Description of the task
Convert the lines from the one containing "You are a computer-use agent. Image" through the end of the dataset lines into a JSON list of strings, with one string per line and blank lines omitted.

— start Listed records —

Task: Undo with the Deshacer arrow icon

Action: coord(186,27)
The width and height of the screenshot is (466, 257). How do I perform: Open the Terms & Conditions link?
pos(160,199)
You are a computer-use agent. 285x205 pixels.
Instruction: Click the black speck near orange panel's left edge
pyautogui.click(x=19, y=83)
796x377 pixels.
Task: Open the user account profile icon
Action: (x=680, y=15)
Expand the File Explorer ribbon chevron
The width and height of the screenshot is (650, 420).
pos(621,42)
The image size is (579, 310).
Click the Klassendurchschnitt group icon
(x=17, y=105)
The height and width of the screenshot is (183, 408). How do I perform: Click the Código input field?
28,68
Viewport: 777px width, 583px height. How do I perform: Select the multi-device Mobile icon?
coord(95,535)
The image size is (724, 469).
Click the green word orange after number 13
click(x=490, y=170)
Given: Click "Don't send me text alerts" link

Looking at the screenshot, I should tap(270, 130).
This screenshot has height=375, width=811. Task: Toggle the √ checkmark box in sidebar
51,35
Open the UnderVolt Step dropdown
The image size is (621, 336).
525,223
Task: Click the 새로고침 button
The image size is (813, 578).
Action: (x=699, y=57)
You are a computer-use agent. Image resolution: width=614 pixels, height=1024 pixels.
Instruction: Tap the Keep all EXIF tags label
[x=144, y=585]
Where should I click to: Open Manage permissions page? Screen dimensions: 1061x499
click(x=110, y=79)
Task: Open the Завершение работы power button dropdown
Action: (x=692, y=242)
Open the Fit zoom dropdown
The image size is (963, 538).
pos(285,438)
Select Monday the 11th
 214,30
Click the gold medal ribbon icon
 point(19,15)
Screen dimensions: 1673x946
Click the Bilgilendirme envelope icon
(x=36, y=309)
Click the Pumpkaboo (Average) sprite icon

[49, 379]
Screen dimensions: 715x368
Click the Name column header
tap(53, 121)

— end Listed records —

Complete answer
[
  "You are a computer-use agent. Image resolution: width=614 pixels, height=1024 pixels.",
  "Instruction: Tap the Keep all EXIF tags label",
  "[x=144, y=585]",
  "Where should I click to: Open Manage permissions page? Screen dimensions: 1061x499",
  "click(x=110, y=79)",
  "Task: Open the Завершение работы power button dropdown",
  "Action: (x=692, y=242)",
  "Open the Fit zoom dropdown",
  "The image size is (963, 538).",
  "pos(285,438)",
  "Select Monday the 11th",
  " 214,30",
  "Click the gold medal ribbon icon",
  " point(19,15)",
  "Screen dimensions: 1673x946",
  "Click the Bilgilendirme envelope icon",
  "(x=36, y=309)",
  "Click the Pumpkaboo (Average) sprite icon",
  "[49, 379]",
  "Screen dimensions: 715x368",
  "Click the Name column header",
  "tap(53, 121)"
]